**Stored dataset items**
****************************************
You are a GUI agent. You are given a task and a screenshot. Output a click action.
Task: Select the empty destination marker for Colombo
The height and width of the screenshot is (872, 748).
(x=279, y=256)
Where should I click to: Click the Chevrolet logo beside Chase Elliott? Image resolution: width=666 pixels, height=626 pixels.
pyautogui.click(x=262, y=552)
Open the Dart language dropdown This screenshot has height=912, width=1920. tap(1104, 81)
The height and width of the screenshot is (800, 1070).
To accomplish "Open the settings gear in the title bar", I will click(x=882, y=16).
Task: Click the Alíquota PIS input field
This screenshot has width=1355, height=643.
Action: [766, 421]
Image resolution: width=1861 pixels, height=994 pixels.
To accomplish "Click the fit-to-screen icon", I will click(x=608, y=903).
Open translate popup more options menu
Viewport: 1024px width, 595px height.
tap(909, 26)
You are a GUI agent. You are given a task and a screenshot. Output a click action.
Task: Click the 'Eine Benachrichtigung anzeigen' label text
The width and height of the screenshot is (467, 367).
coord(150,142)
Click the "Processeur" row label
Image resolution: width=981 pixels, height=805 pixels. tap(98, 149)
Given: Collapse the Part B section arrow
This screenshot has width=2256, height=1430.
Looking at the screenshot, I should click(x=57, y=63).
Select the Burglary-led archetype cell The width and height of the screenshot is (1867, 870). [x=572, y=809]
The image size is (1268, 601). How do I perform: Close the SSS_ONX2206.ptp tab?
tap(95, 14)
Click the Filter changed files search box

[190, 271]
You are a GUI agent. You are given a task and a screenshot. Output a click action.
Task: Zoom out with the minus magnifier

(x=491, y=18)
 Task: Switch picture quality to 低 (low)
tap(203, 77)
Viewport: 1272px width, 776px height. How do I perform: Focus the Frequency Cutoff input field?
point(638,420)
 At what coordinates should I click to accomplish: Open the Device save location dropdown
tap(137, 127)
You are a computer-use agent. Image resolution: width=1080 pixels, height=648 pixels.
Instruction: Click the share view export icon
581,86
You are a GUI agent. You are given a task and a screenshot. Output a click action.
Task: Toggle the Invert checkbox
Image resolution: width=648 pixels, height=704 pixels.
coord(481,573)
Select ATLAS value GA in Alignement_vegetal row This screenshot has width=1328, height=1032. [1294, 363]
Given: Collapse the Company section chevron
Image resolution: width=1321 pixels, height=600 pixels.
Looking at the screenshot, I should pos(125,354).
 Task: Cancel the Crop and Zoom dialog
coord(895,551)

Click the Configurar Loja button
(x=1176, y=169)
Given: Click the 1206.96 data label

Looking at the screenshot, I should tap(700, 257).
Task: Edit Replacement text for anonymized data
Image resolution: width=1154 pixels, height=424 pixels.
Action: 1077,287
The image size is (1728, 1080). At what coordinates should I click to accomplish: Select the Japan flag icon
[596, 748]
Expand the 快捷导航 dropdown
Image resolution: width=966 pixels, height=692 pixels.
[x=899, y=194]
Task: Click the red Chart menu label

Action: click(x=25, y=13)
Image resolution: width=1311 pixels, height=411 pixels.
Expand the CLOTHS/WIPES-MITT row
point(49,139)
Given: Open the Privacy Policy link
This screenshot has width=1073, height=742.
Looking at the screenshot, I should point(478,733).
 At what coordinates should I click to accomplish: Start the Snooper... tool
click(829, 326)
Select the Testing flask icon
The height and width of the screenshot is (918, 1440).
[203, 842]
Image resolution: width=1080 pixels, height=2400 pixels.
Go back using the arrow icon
****************************************
Every entry above needs to be quoted exactly.

**SOLUTION FOR THIS EXERCISE**
You are a GUI agent. You are given a task and a screenshot. Output a click action.
Task: Select the empty destination marker for Colombo
The height and width of the screenshot is (872, 748).
(x=279, y=256)
Where should I click to: Click the Chevrolet logo beside Chase Elliott? Image resolution: width=666 pixels, height=626 pixels.
pyautogui.click(x=262, y=552)
Open the Dart language dropdown This screenshot has height=912, width=1920. tap(1104, 81)
The height and width of the screenshot is (800, 1070).
To accomplish "Open the settings gear in the title bar", I will click(x=882, y=16).
Task: Click the Alíquota PIS input field
This screenshot has width=1355, height=643.
Action: [766, 421]
Image resolution: width=1861 pixels, height=994 pixels.
To accomplish "Click the fit-to-screen icon", I will click(x=608, y=903).
Open translate popup more options menu
Viewport: 1024px width, 595px height.
tap(909, 26)
You are a GUI agent. You are given a task and a screenshot. Output a click action.
Task: Click the 'Eine Benachrichtigung anzeigen' label text
The width and height of the screenshot is (467, 367).
coord(150,142)
Click the "Processeur" row label
Image resolution: width=981 pixels, height=805 pixels. tap(98, 149)
Given: Collapse the Part B section arrow
This screenshot has width=2256, height=1430.
Looking at the screenshot, I should click(x=57, y=63).
Select the Burglary-led archetype cell The width and height of the screenshot is (1867, 870). [x=572, y=809]
The image size is (1268, 601). How do I perform: Close the SSS_ONX2206.ptp tab?
tap(95, 14)
Click the Filter changed files search box

[190, 271]
You are a GUI agent. You are given a task and a screenshot. Output a click action.
Task: Zoom out with the minus magnifier

(x=491, y=18)
 Task: Switch picture quality to 低 (low)
tap(203, 77)
Viewport: 1272px width, 776px height. How do I perform: Focus the Frequency Cutoff input field?
point(638,420)
 At what coordinates should I click to accomplish: Open the Device save location dropdown
tap(137, 127)
You are a computer-use agent. Image resolution: width=1080 pixels, height=648 pixels.
Instruction: Click the share view export icon
581,86
You are a GUI agent. You are given a task and a screenshot. Output a click action.
Task: Toggle the Invert checkbox
Image resolution: width=648 pixels, height=704 pixels.
coord(481,573)
Select ATLAS value GA in Alignement_vegetal row This screenshot has width=1328, height=1032. [1294, 363]
Given: Collapse the Company section chevron
Image resolution: width=1321 pixels, height=600 pixels.
Looking at the screenshot, I should pos(125,354).
 Task: Cancel the Crop and Zoom dialog
coord(895,551)

Click the Configurar Loja button
(x=1176, y=169)
Given: Click the 1206.96 data label

Looking at the screenshot, I should tap(700, 257).
Task: Edit Replacement text for anonymized data
Image resolution: width=1154 pixels, height=424 pixels.
Action: 1077,287
The image size is (1728, 1080). At what coordinates should I click to accomplish: Select the Japan flag icon
[596, 748]
Expand the 快捷导航 dropdown
Image resolution: width=966 pixels, height=692 pixels.
[x=899, y=194]
Task: Click the red Chart menu label

Action: click(x=25, y=13)
Image resolution: width=1311 pixels, height=411 pixels.
Expand the CLOTHS/WIPES-MITT row
point(49,139)
Given: Open the Privacy Policy link
This screenshot has width=1073, height=742.
Looking at the screenshot, I should point(478,733).
 At what coordinates should I click to accomplish: Start the Snooper... tool
click(829, 326)
Select the Testing flask icon
The height and width of the screenshot is (918, 1440).
[203, 842]
Image resolution: width=1080 pixels, height=2400 pixels.
Go back using the arrow icon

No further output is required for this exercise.